Sans-papiers : Ethnographie de la menace
Au cours d’un long travail au plus près des sans-papiers, l’anthropologue Stefan Le Courant donne à voir des quotidiens en situation de péril imminent.
Pour caractériser le monde des étrangers en situation irrégulière, en prise avec un État qui ne cherche qu’à les expulser, Stefan Le Courant admet une difficulté : « faire de la menace un objet d’étude », c’est tenter d’« appréhender une présence qui se dérobe ». Car dans la vie des quarante personnes qui témoignent dans l’ouvrage de l’anthropologue, se dessine une discipline du risque permanent : il faut « anticiper le surgissement de policiers, guetter les signes annonciateurs d’une interpellation en préparation, prêter attention aux détails, se méfier des apparences ». Toute une collection de signes ténus, que le chercheur ne peut pas toujours saisir ou retranscrire, mais qui constituent le quotidien des personnes sans papiers.

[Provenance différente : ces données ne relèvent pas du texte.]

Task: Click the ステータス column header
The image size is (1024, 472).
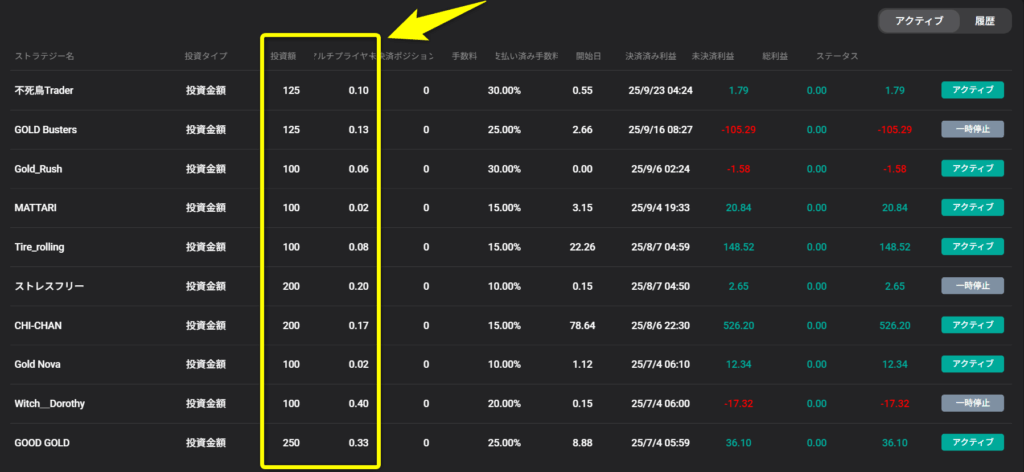Action: [836, 56]

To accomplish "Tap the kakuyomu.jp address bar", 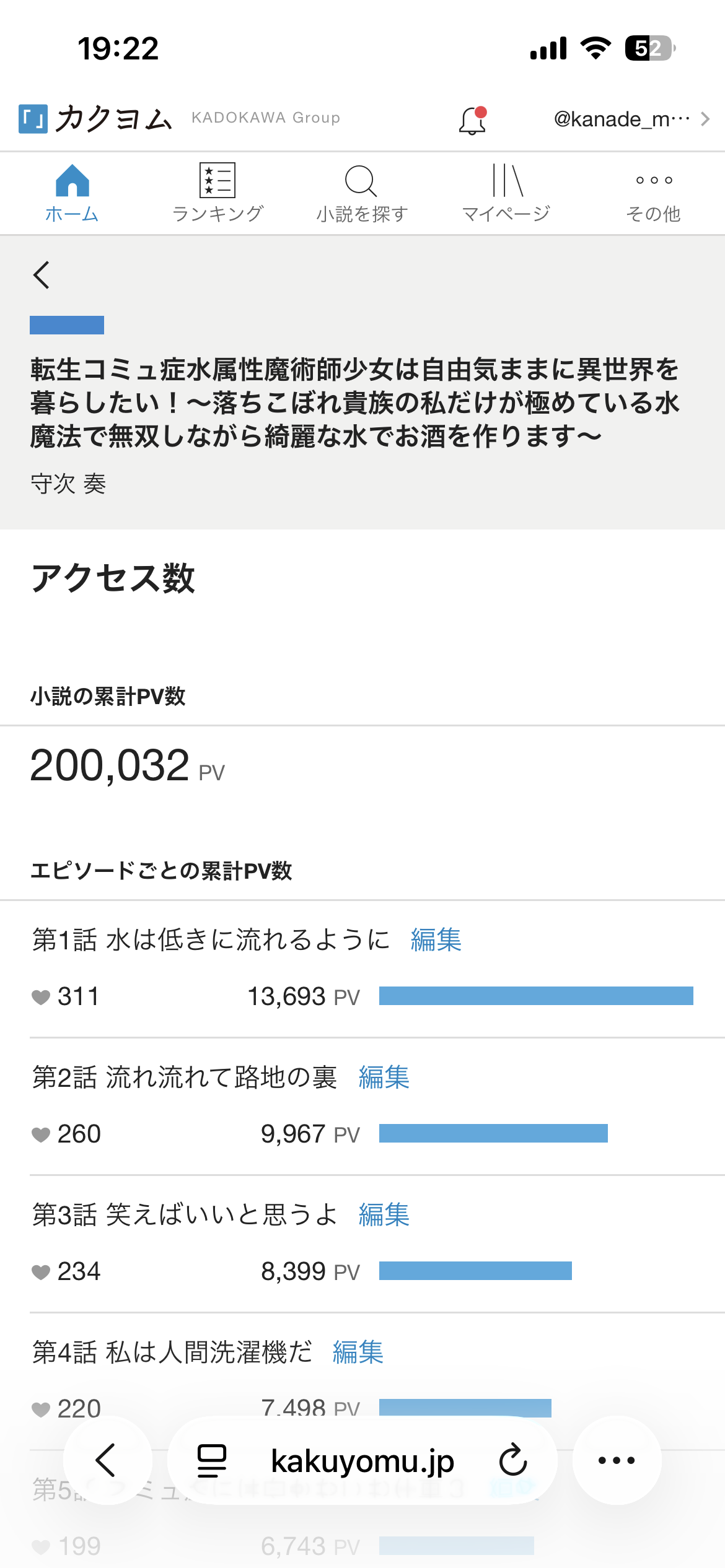I will point(362,1460).
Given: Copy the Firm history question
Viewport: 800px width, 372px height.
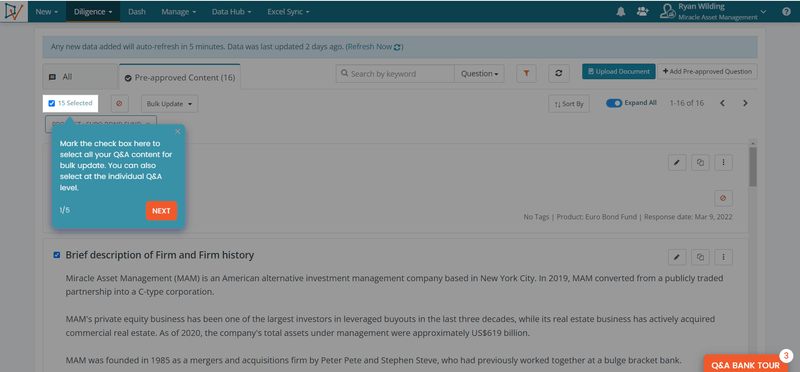Looking at the screenshot, I should (701, 257).
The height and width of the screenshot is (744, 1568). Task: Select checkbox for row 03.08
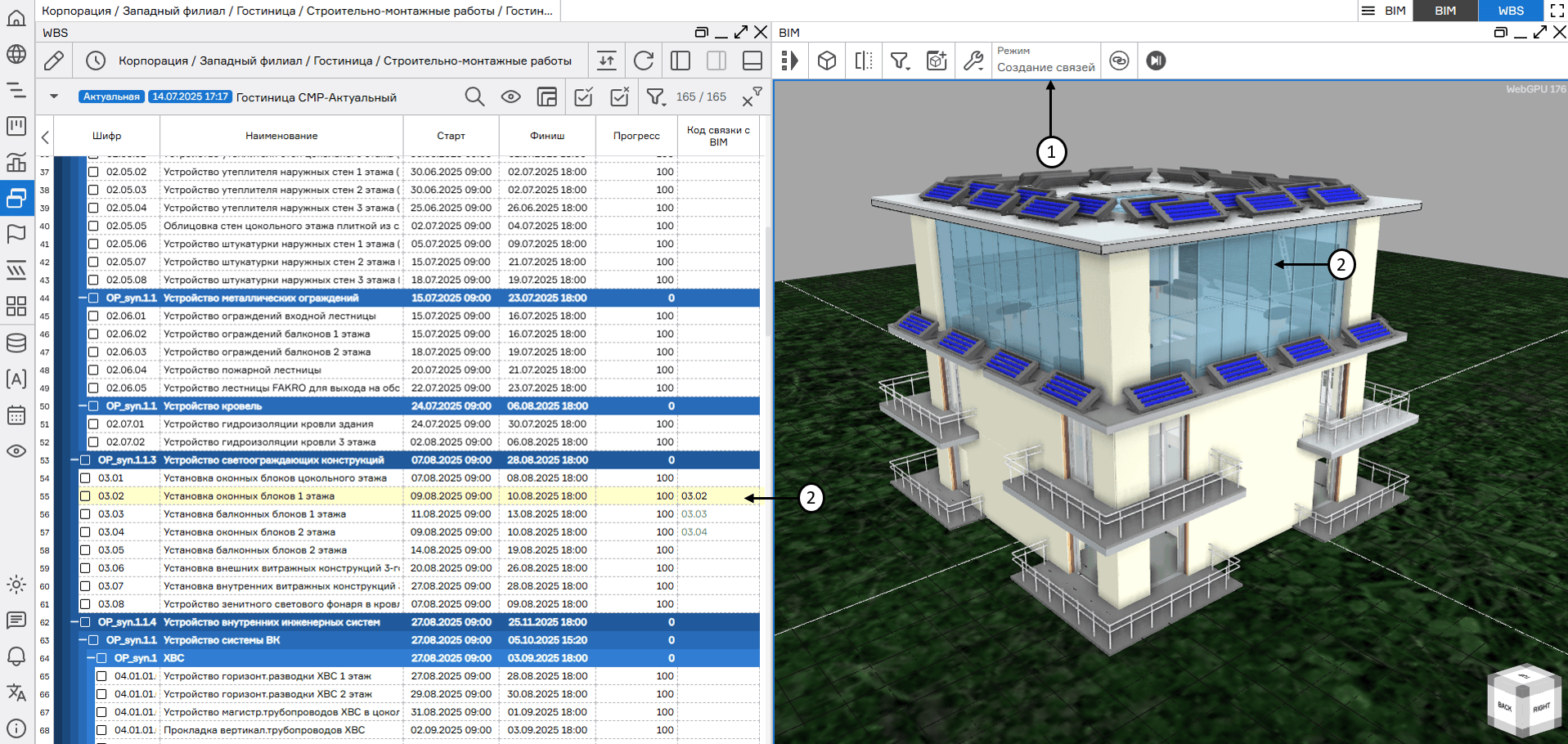tap(85, 604)
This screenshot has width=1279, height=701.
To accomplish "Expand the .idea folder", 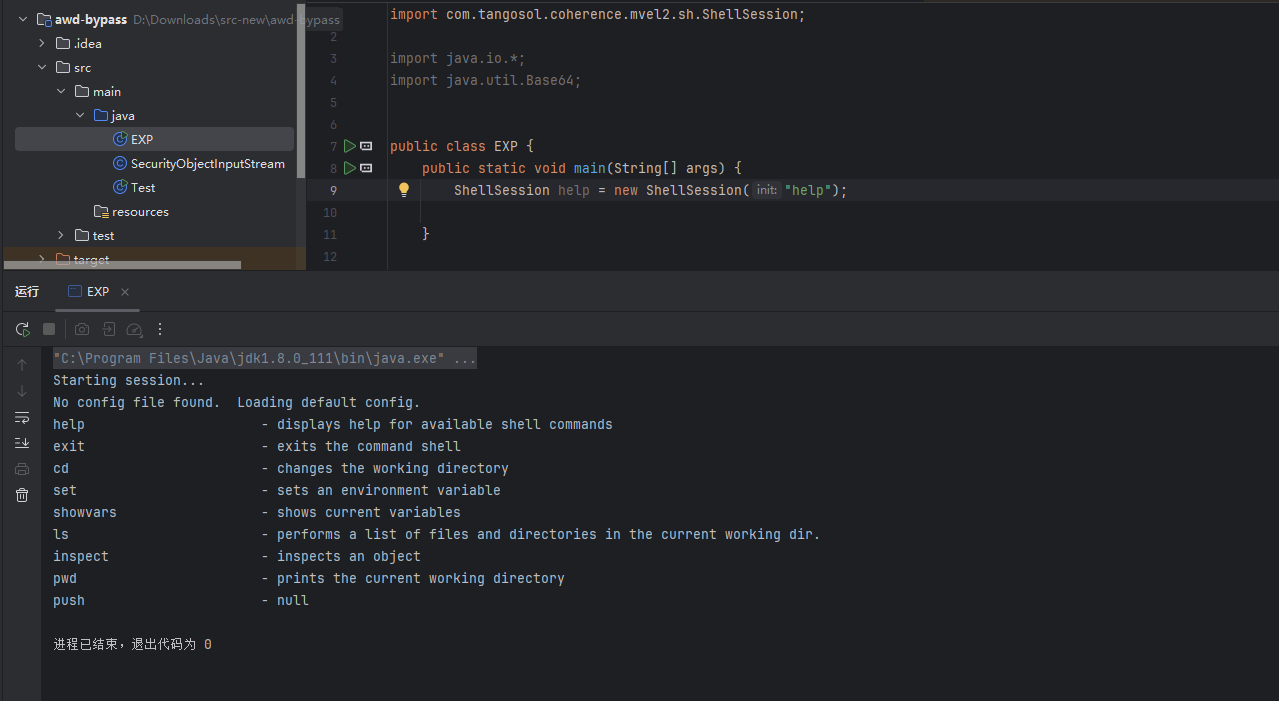I will point(42,43).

C’est la force du travail de l’auteur, dont le livre prolonge une thèse soutenue en 2015 : en réalisant plus de 300 entretiens comme bénévole à la Cimade en tant qu’assistant juridique, entre 2005 et 2009, il permet d’appréhender ces vies sous le joug, en état d’urgence permanent dans chaque lieu traversé, au foyer, à la préfecture et bien sûr dans la rue, cet « espace par excellence de l’exercice policier ». Des vies croisées, cassées, présentes en France pour des raisons singulières mais qui se retrouvent confrontées au même fonctionnement kafkaïen d’un État dont le seul objectif affiché consiste à les « reconduire », quoi qu’il en coûte.